Vorliegender Text
= = = = =

14436240776776.jpg

PUR-Klebstoff ist für die Produktion von Massivholzhäusern unbedenklich © Hannes Plackner

Unbedenklich

Ein Artikel von Hannes Plackner | 02.10.2015 - 10:28
14436240776776.jpg

PUR-Klebstoff ist für die Produktion von Massivholzhäusern unbedenklich © Hannes Plackner

Das Thema „gesundes Bauen“ boomt. Eine Kurzrecherche auf Amazon fördert knapp drei Dutzend deutschsprachige Ratgeber darüber zutage. Bei Google gibt es zu diesen Suchwörtern 325.000 Treffer. In der Tagespresse finden sich regelmäßig Artikel zum sogenannte „Sick Building Syndrome“, zu Formaldehyd oder den VOCs (Volatile Organic Compounds, zu Deutsch: flüchtige organische Verbindungen). Diese Kohlenwasserstoffverbindungen haben ein denkbar schlechtes Image. Das strahlt auch auf die Klebstoffe aus. Wenn es „Dämpfe“ gibt, kommen diese aus der Klebefuge, meinen die meisten Konsumenten, die auf Leimholz angesprochen werden (vorab: sie irren – jedenfalls, wenn mit Polyure­than verklebt wird).

Um den Befürchtungen proaktiv gegenüberzutreten, wird nicht nur an wohngesunden und unbedenklichen Alternativen geforscht. Diese werden auch akribisch getestet. Sogar wenn die Gutachter selbst sagen: „Jeder, der sich auskennt, weiß, dass es bei Polyurethan schon von der Chemie her keine Ausgasung geben kann. Aber die Kunden wollen das halt schwarz auf weiß von einem Prüfinstitut sehen.“ Dieser Satz stammt von einem, der es wissen sollte. Peter Tappler ist beeideter und gerichtlich zertifizierter Sachverständiger für Raumluftqualität. Außerdem leitet er den Arbeitskreis Innenraumluft, welcher die in Österreich gültigen Richtwerte definiert. Trotzdem beauftragte Henkel Purbond, Sempach-Station/CH, eine Untersuchung von PUR-verklebtem BSP. Der Marktführer wollte ein für alle Mal klarstellen, dass seine Klebstoffe unbedenklich sind. Das führte zunächst mal zum Bau eines einzelnen Zimmers.

= = = = =

Vorliegendes Material
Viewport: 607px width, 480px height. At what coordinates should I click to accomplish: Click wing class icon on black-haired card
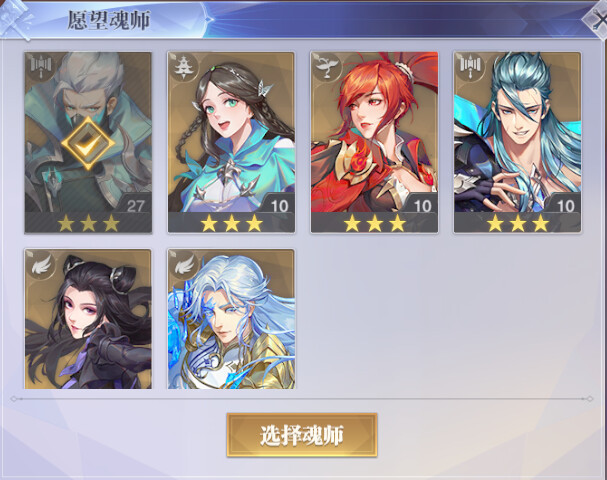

= = = = =

Ihre Aufgaben
**a)** Geben Sie aus dem Artikel über PUR-Klebstoff den Abschnitt wortgetreu aus, beginnend mit „Das Thema „gesundes“ und fortlaufend bis einschließlich „Polyure­than verklebt wird).“.
**b)** Schreiben Sie den Artikel über PUR-Klebstoff im Massivholzbau im Anschluss an seinen letzten Satz weiter.

Lösungen
**a)**
Das Thema „gesundes Bauen“ boomt. Eine Kurzrecherche auf Amazon fördert knapp drei Dutzend deutschsprachige Ratgeber darüber zutage. Bei Google gibt es zu diesen Suchwörtern 325.000 Treffer. In der Tagespresse finden sich regelmäßig Artikel zum sogenannte „Sick Building Syndrome“, zu Formaldehyd oder den VOCs (Volatile Organic Compounds, zu Deutsch: flüchtige organische Verbindungen). Diese Kohlenwasserstoffverbindungen haben ein denkbar schlechtes Image. Das strahlt auch auf die Klebstoffe aus. Wenn es „Dämpfe“ gibt, kommen diese aus der Klebefuge, meinen die meisten Konsumenten, die auf Leimholz angesprochen werden (vorab: sie irren – jedenfalls, wenn mit Polyure­than verklebt wird).

**b)**
Das Normzimmer in der VOC-Prüfhalle
Lokalaugenschein: In einer einseitig offenen Halle steht der Kubus aus Brettsperrholz. Er ist 5,75 m lang, 2,3 m breit und 2,55 m hoch. Hinten ist ein Fenster, vorne eine Holztür. Es sieht aus, als hätte man ein Zimmer aus einem Einfamilienhaus herausgeschnitten. Zwei Laborkoffer mit kompliziert wirkenden Analysegeräten verraten, worum es sich hierbei handelt. Die Raumluft wird auf ihre Gesundheitsverträglichkeit untersucht. Im Fokus stehen Formaldehyd, flüchtige organische Verbindungen, sogenannte VOCs und Isocyanate (zur Methodik, s. Kasten).

Isocyanate? Nicht bestimmbar!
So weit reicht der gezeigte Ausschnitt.